((

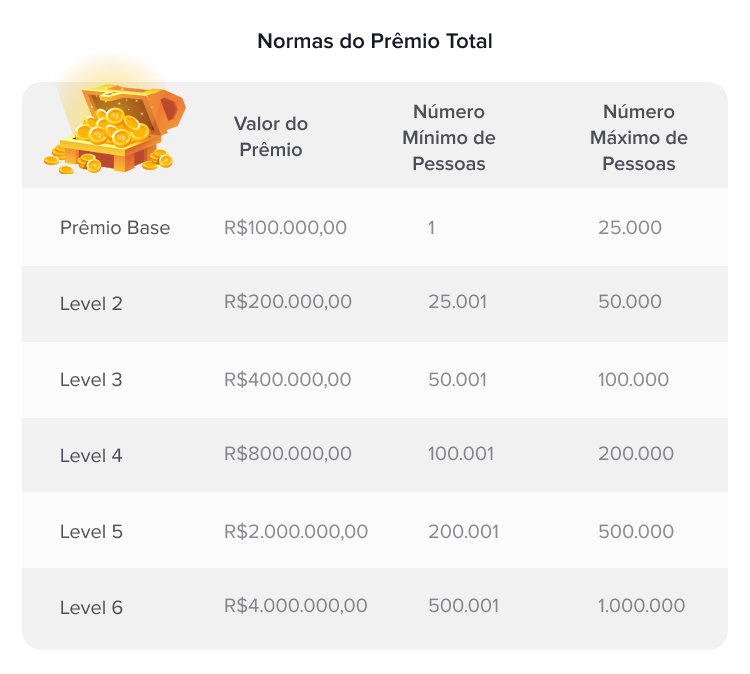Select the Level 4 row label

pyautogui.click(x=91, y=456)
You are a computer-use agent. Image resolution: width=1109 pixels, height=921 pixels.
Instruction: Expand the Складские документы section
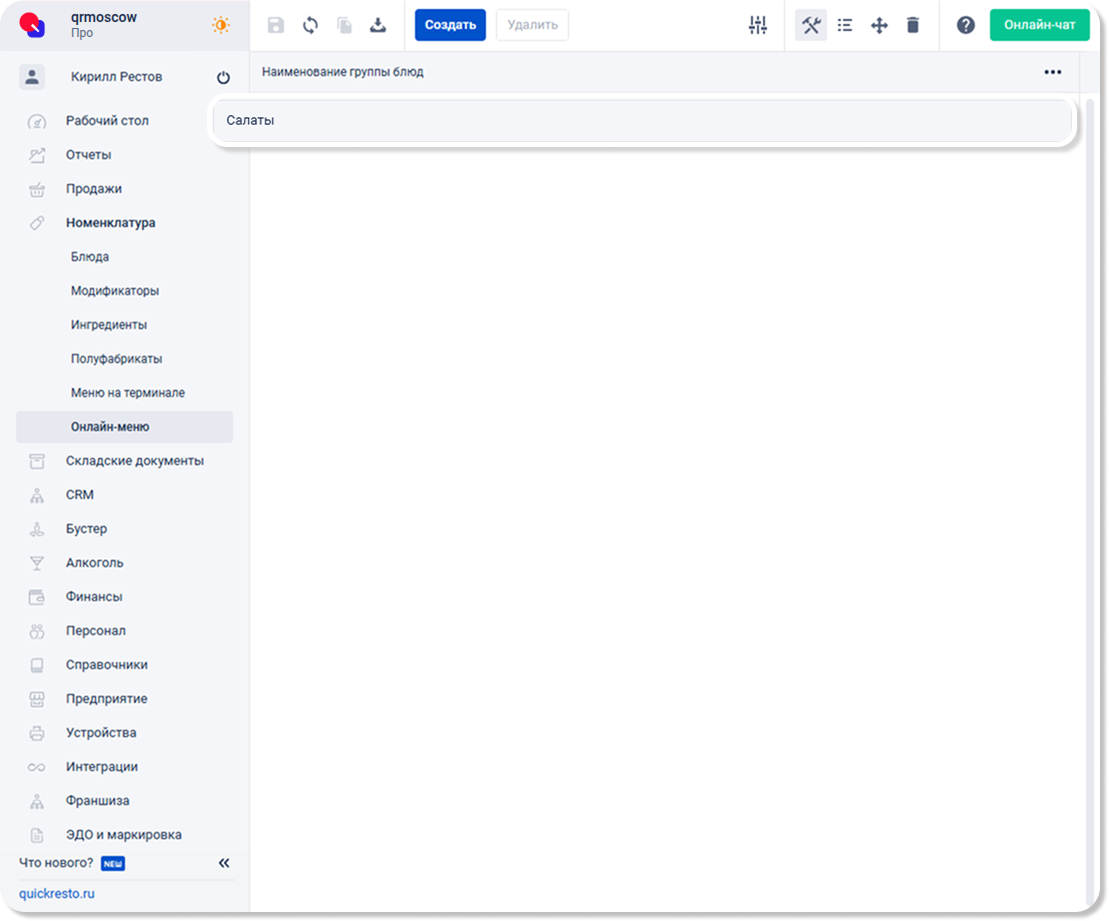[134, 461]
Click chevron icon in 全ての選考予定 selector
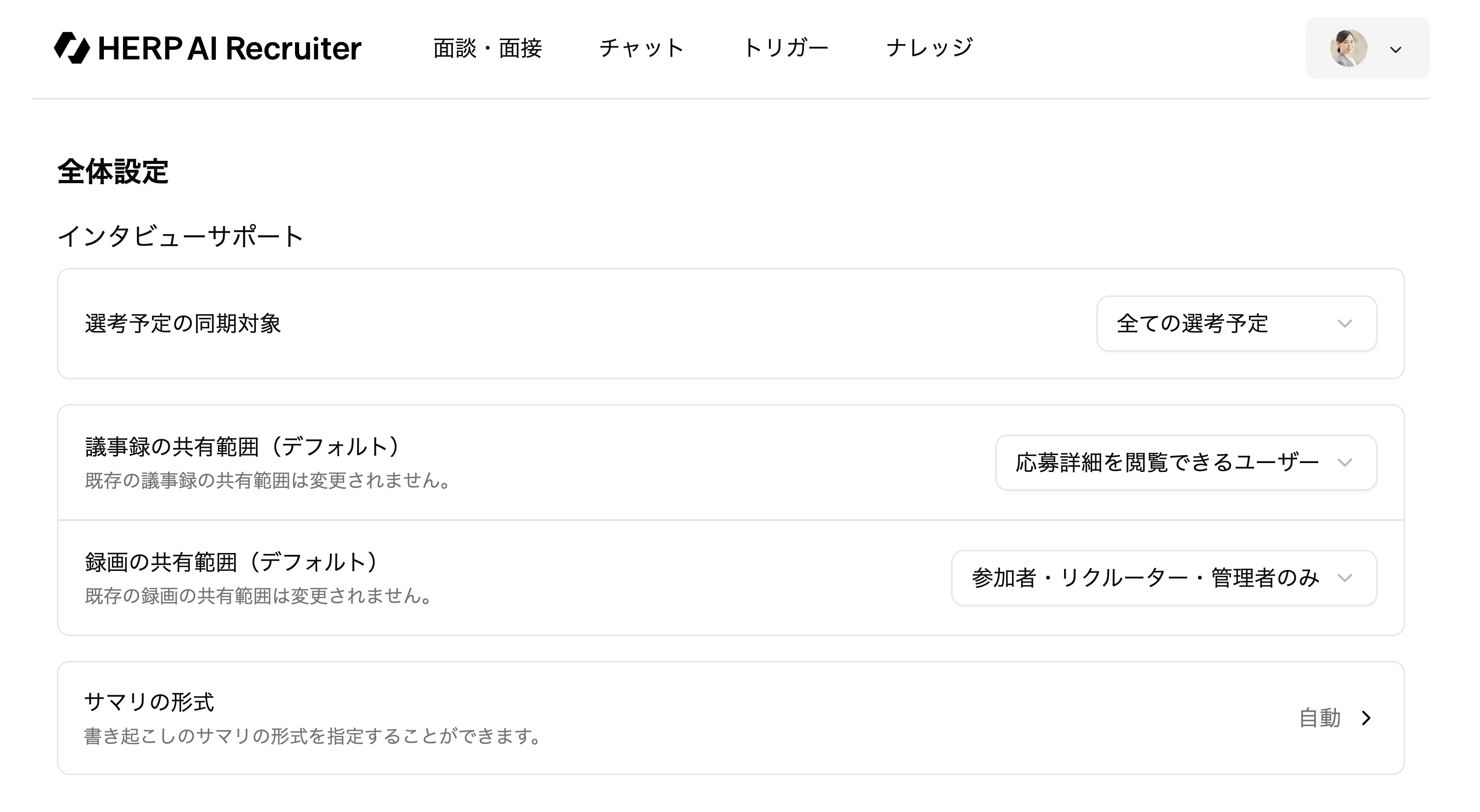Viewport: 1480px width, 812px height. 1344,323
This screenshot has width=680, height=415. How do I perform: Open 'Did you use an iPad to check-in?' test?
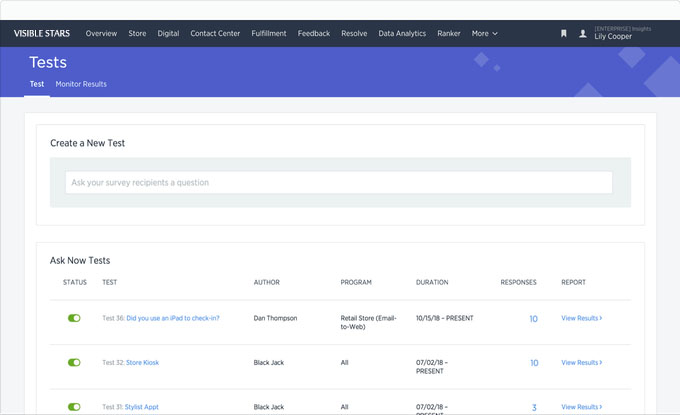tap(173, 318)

))
((

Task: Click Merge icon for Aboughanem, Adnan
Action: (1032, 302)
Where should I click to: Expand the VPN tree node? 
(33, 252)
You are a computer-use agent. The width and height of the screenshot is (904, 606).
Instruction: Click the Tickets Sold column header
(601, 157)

))
((

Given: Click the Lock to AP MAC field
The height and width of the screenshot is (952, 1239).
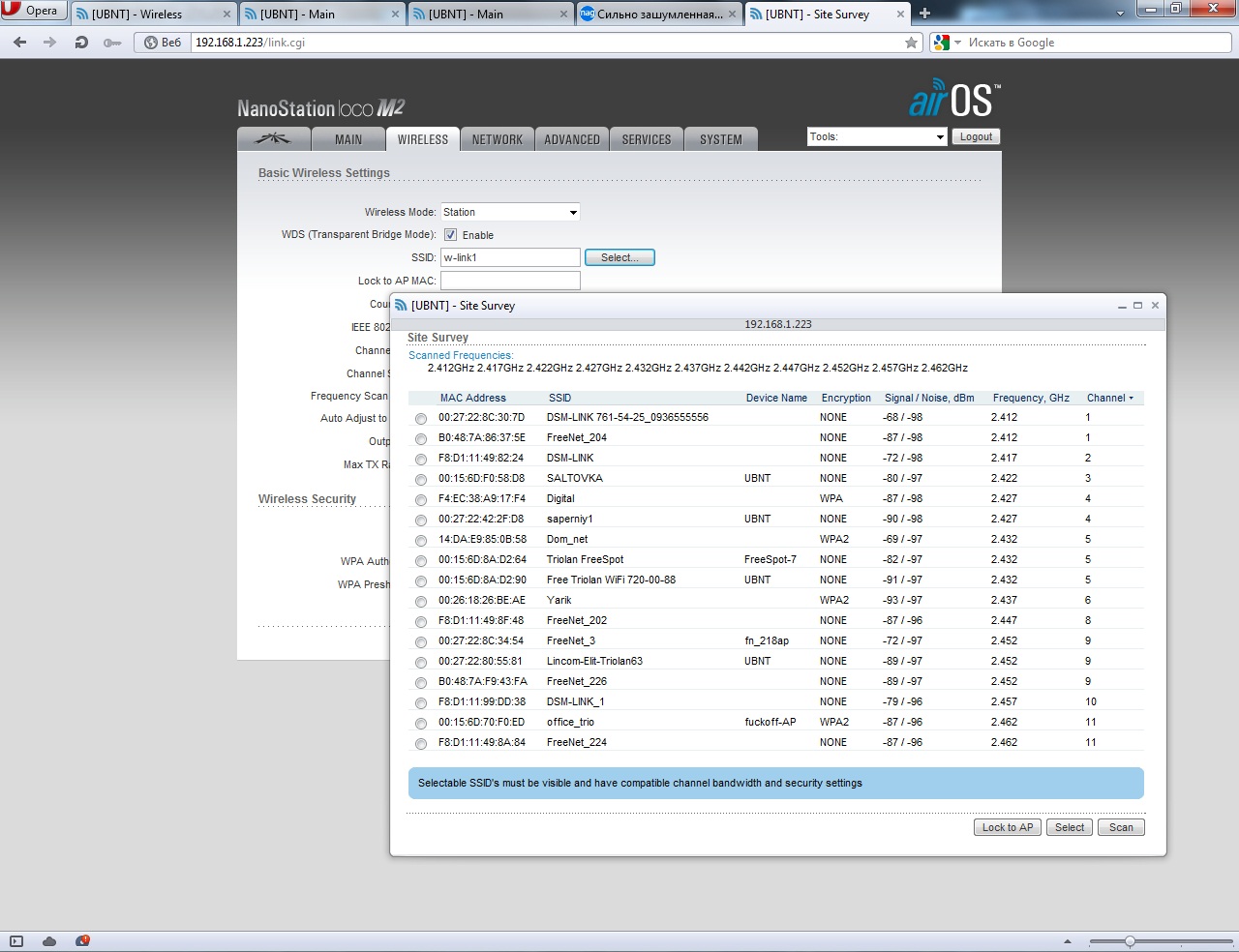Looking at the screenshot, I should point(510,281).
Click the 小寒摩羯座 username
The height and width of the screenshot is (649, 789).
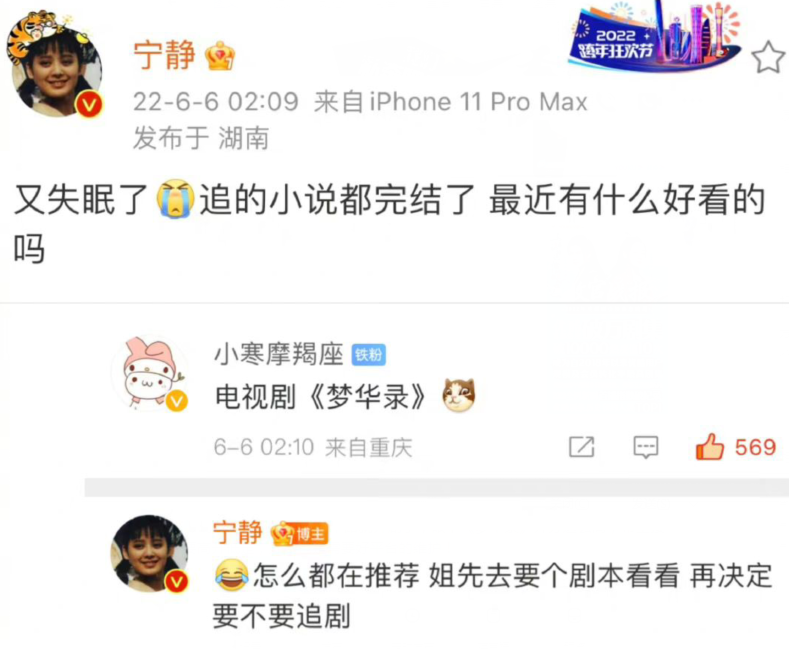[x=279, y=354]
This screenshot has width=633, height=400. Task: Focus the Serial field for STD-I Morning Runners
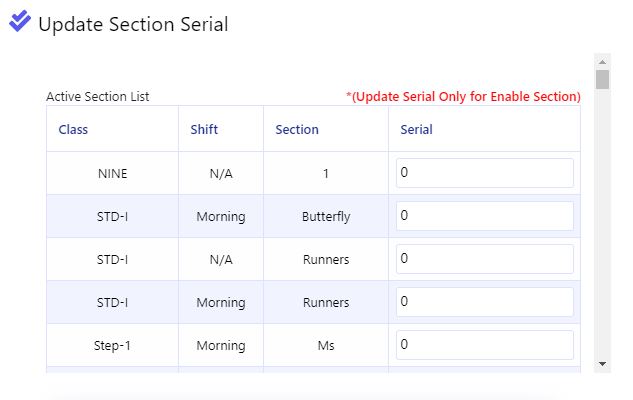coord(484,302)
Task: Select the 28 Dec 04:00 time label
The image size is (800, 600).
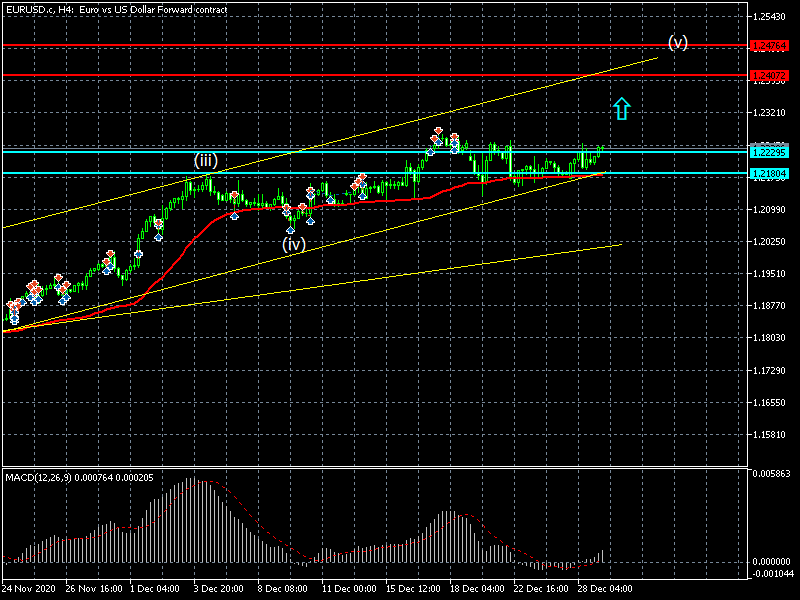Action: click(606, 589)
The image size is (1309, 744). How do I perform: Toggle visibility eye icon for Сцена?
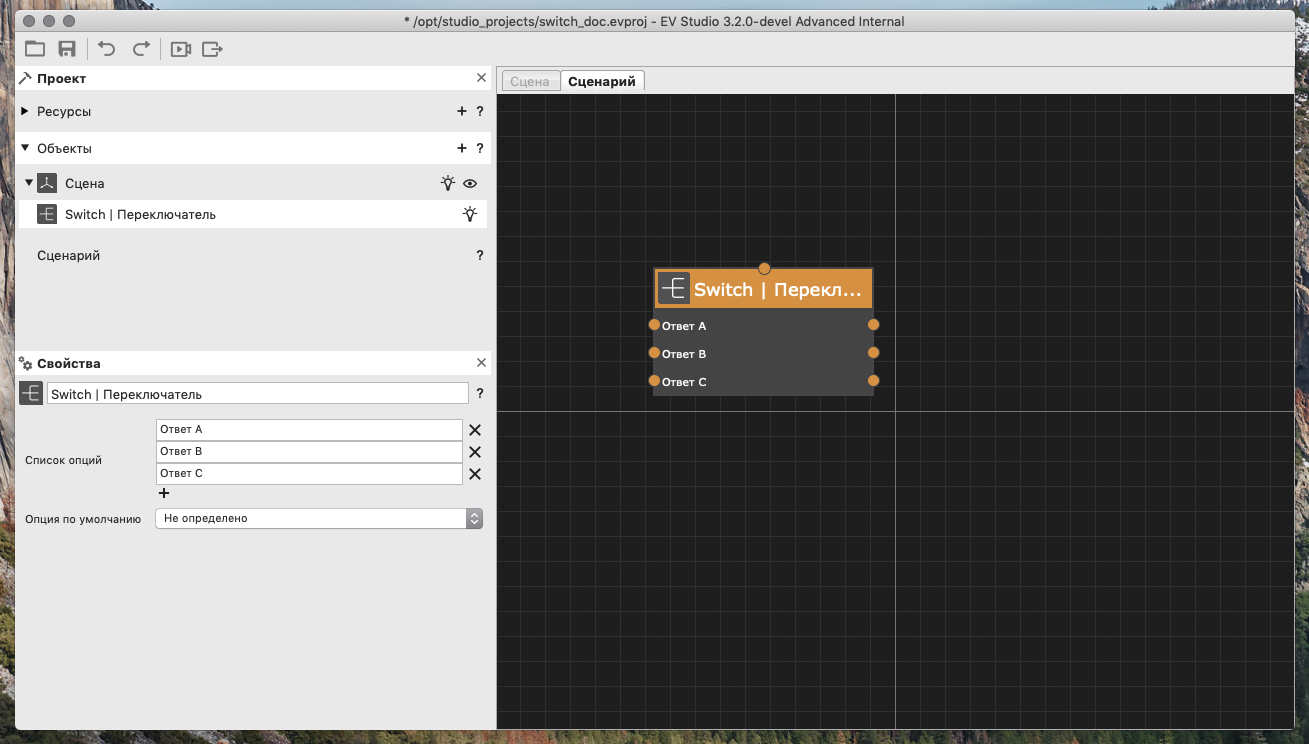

))

In the data above, take the line with "This screenshot has width=633, height=400.", the line with "The image size is (1309, 744).", and every line between, and set them down exactly without pictures.

This screenshot has width=633, height=400. Task: Focus the Serial field for STD-I Morning Runners
coord(484,302)
Task: Select the 28 Dec 04:00 time label
The image size is (800, 600).
Action: click(606, 589)
The image size is (1309, 744). How do I perform: Toggle visibility eye icon for Сцена?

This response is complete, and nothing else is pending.